Tuesday, May 12, 2015

GM cuts vehicle prices on 4 models in China: USD implications

As Matt has been pointing out here for about the last year, in every market there is a price setter. It could be the government/central bank in the case of interest rate setting or large exporters in the case of exchange rates (central banks have largely gotten out of this game).

So now we see GM cutting prices of vehicles in China.
DETROIT (Reuters) - General Motors Co (GM.N) has cut vehicle prices in China after sales fell last month in the world's largest automotive market.
The No. 1 U.S. car maker's joint venture with SAIC Motor Corp set price reductions of as much as 53,900 yuan ($8,681) on 40 models across its Buick, Chevrolet and Cadillac brands, according to a statement on Tuesday on Shanghai GM's website. Read here.
Will other US exporters do the same? Will they do it in other markets? (Europe? Japan?)  It has implications for the dollar. Bearish implications.

Matt Franko, chime in here, please.

3 comments:

Matt Franko said...

Mike,

Germany's Volkswagen has been aggressive in China Too:

http://www.reuters.com/article/2015/01/11/volkswagen-china-idUSL6N0UQ07Z20150111

This reduces the real terms again for the US... as GM is a US entity... but instead of 'labor' taking the hit (I doubt these cars are made in USA..) this time it is "capital's" turn to take the hit...

....some here may not be too sympathetic I'm sure ;)

This reduces the owners of GM's terms of trade with China... they are reducing the value of their brands in China...

But as China maintains that fixed exchange rate it rebates it back pretty quickly as they will not let their currency appreciate (not floating...)

Another furlong in the 'race to the bottom' imo...

rsp,

Greg said...

"But as China maintains that fixed exchange rate it rebates it back pretty quickly as they will not let their currency appreciate (not floating...)

Another furlong in the 'race to the bottom' imo..."

Yep, all in the name of "protecting" a currency (in Chinas case and indirectly in the US case).

Amazing what people will do to protect something that doesn't need protecting. If properly understood, it seems to me, floating currencies will take care of them selves. Most efforts to maintain a level of currency value end up destroying real stuff...... sometimes via war and other times via adjusting wages and employment which hurt real people.

Nucking futs if you ask me!

Ryan Harris said...

Pretty dire economic transition in China right now and the private credit collapse is extraordinary. I think the refusal of China to allow their currency to adjust, to protect indebted companies, will go down as one of the great mistakes in the history of central banking and even economics. They are allowing real economic harm to everyone to protect a few hundred companies from bankruptcy on their USD denominated debt.

The seriousness of the slowdown is apparent especially in some of the unofficial statistics on discretionary consumer goods and commodities are downright awful, from cocoa to milk power.

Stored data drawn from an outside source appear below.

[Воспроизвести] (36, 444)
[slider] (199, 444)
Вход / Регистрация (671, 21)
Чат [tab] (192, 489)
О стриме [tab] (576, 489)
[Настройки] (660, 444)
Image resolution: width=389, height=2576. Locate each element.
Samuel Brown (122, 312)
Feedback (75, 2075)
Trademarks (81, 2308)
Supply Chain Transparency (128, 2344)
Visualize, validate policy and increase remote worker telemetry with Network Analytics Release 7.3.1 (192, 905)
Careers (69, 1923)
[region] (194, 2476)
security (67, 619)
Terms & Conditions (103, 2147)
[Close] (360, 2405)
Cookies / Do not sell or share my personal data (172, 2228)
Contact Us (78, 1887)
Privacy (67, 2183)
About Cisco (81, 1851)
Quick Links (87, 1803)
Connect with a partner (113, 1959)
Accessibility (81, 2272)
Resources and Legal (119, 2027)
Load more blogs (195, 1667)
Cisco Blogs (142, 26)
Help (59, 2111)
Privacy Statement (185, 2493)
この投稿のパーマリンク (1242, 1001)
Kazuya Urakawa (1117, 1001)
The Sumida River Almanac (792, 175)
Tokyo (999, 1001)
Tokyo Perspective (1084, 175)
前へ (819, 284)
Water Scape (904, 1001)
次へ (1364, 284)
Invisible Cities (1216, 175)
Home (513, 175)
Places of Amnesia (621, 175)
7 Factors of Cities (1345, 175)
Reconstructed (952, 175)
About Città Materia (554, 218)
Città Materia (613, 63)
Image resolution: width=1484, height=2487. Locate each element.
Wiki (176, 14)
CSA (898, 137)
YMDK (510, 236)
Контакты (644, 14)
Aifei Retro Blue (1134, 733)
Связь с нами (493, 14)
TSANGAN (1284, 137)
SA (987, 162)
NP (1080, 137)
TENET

Autos are complicated, China manufactures quite a bit of their own parts now, in order for GM and the others to open in China, their government required they produce parts and transfer technology to China. They actually produce and export more than they import from the US. I had been watching the rail car shipments of auto parts and auto mobiles in the United States and it was odd because the car companies kept reporting higher and higher volumes while it was NOT reflected in freight. The answer was simple: The higher volumes were showing up as inter-modal ever since the the Obama administration re-design of the industry. They required that car companies move their production offshore to the new China factories and shutter the US operations. hence.. the big rise in intermodal containers and falling auto-mobile related rail cars. So lower prices in China, might actually translate to lower priced imports for the US too?